The painting was first exhibited at the republican art exhibition in Baku on 12 April 1961. Literally on the same day, it became known about Yuri Gagarins flight into space. According to the artist, in the working process on this canvas, a foresight dawned on him, which, in his opinion, is symbolic.

Later the painting was regarded as deeply formalist. Despite the fact that rumors about this had already reached Salahov, he decided to send “To you, humanity!” to Moscow Manege to the reporting exhibition of the Union of Artists of the USSR, held in 1962. Before the opening day, the Ministry of Culture leadership traditionally walked around the Manege, examining the works and filming those they did not like. Tahir Salahov, fearing that his picture would be removed as a formalist one, without waiting for the commission, did it himself to avoid a scandal. Later, the first secretary of the board of the Union of Artists of the USSR, Sergei Gerasimov, thanked Salahov for “saving the state of our Union”. The work was sent back to Baku and has since been kept in the Museum of Art. Until 2008, no one saw the picture in Russia. A few people knew about it even in Azerbaijan.
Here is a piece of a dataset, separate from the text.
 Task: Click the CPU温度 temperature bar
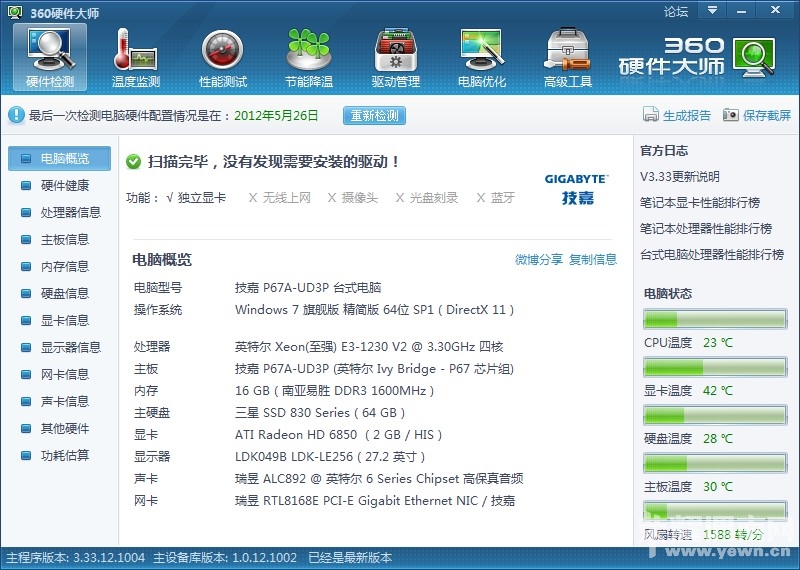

In 2008, the painting was restored. On 9 December 2008, "To you, humanity" was exhibited in Moscow in the Aidan Gallery, at an exhibition dedicated to the 80th anniversary of Tahir Salahov. The exhibition was organized by the artists daughter Aidan Salahova. The reason why the picture was not known to the general public even in the Salahovs reproduction is seen in the large size of the canvas, due to which it was practically impossible to even
photograph it effectively.

In 2008, the painting was presented at the Venice Biennale.

In January 2011, an exhibition of carpets woven by the Sumgait masters was held at the Glinka State Museum of Musical Culture in Moscow. On one of the carpets, the painting “To You, Humanity!” was reproduced.

On 12 April 2011, a series of postage stamps of Azerbaijan dedicated to the 50th anniversary of mans flight into space was issued. One of them depicted the painting "To you, humanity".